● The data

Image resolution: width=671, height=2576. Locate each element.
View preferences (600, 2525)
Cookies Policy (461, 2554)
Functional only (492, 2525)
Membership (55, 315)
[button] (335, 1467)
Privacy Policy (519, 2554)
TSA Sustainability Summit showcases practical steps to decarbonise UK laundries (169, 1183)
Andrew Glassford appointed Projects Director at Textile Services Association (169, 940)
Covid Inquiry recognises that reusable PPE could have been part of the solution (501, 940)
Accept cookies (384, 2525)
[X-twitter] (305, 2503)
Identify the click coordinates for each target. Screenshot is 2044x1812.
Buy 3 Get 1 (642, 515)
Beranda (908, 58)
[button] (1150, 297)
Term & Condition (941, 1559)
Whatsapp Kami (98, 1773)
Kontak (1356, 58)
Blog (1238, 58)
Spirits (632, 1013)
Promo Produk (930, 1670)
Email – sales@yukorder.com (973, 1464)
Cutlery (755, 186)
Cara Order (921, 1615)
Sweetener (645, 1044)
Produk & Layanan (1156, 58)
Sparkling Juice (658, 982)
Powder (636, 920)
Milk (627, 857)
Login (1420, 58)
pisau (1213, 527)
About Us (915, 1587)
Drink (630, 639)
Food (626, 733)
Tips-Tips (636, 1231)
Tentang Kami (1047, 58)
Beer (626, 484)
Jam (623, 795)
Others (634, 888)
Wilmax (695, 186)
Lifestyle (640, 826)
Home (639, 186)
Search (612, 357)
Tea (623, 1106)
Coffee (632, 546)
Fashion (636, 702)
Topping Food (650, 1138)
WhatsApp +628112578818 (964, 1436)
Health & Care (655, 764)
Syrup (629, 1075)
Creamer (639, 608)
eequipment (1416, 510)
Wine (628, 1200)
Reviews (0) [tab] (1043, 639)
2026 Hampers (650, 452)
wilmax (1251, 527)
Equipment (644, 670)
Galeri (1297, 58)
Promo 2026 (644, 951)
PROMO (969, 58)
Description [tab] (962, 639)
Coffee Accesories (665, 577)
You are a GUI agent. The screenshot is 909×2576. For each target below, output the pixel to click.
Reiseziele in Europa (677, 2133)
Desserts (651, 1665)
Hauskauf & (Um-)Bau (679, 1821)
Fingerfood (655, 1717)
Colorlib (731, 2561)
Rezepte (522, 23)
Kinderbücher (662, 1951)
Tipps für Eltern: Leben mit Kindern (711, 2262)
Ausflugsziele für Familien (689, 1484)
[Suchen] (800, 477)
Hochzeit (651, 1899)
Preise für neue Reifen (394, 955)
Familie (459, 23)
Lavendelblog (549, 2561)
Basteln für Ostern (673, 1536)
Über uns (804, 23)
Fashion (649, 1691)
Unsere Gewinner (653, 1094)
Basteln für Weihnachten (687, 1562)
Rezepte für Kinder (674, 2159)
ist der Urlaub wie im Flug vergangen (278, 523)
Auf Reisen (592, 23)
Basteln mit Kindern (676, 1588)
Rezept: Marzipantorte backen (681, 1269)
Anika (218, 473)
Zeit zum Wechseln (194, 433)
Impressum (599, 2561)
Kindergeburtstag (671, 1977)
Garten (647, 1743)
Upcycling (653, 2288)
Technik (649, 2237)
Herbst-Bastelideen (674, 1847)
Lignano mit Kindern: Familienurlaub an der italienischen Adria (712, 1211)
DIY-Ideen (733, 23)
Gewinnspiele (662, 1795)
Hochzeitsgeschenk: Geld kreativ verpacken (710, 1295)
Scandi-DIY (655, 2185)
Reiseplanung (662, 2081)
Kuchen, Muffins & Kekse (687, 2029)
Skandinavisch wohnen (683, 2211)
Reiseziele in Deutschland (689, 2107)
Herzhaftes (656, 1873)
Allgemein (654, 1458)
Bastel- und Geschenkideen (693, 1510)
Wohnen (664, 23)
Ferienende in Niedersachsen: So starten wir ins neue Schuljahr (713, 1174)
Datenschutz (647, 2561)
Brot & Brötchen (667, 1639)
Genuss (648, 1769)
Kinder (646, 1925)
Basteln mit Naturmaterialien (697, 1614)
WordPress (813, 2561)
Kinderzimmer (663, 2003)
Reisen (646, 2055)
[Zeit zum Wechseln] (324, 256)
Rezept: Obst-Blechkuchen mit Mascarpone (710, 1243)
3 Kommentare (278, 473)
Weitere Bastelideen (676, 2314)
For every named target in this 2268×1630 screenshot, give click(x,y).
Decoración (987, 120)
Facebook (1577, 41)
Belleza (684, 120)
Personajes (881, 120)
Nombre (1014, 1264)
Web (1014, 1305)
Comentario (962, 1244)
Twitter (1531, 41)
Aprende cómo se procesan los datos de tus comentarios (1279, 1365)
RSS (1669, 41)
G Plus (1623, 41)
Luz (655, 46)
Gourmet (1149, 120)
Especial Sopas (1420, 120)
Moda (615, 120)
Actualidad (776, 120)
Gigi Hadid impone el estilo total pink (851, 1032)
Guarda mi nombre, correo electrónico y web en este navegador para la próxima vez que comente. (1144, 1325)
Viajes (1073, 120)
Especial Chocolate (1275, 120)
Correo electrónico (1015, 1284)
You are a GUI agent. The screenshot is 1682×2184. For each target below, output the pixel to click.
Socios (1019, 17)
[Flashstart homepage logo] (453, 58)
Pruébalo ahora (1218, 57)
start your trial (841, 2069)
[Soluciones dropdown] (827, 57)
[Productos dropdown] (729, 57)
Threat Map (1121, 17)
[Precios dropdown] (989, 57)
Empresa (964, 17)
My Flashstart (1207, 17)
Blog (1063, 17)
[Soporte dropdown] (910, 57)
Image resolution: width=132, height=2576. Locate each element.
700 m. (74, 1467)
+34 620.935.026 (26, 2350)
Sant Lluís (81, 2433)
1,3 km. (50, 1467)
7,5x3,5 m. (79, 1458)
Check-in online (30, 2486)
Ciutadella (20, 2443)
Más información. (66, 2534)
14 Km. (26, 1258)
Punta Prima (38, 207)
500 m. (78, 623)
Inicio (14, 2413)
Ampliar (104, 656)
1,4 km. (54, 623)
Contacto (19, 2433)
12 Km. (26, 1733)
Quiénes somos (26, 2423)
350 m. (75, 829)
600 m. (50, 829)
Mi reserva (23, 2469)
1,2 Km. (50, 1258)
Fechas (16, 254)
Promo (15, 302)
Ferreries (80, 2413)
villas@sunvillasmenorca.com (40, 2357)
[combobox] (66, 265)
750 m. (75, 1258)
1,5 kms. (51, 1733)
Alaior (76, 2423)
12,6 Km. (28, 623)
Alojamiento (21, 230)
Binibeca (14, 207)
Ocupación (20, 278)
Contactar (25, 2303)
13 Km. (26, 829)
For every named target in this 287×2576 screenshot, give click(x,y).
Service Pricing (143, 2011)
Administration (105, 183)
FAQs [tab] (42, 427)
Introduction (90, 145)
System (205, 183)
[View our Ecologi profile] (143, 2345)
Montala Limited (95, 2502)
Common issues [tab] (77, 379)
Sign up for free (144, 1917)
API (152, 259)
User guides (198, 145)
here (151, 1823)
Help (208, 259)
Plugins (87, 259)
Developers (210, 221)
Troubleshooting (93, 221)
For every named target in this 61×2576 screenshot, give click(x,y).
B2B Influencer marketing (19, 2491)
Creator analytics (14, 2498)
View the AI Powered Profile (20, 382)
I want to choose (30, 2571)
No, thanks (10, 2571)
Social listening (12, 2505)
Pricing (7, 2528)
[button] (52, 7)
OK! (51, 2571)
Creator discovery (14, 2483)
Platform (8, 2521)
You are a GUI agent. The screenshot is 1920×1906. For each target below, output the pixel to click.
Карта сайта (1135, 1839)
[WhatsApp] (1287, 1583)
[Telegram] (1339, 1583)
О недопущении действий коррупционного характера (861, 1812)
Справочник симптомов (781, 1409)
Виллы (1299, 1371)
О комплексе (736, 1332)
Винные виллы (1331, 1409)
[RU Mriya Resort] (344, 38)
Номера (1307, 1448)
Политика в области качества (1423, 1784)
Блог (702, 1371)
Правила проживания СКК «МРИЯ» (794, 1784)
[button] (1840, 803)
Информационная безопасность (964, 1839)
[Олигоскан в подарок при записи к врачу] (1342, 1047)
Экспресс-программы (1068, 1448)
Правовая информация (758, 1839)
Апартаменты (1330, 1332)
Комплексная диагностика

● Problem to work on
What are the lines from the one containing "Экспресс-программы (1068, 1448)" to the end of the material above? Return them exactly, and only them.

● Your solution
Экспресс-программы (1068, 1448)
Правовая информация (758, 1839)
Апартаменты (1330, 1332)
Комплексная диагностика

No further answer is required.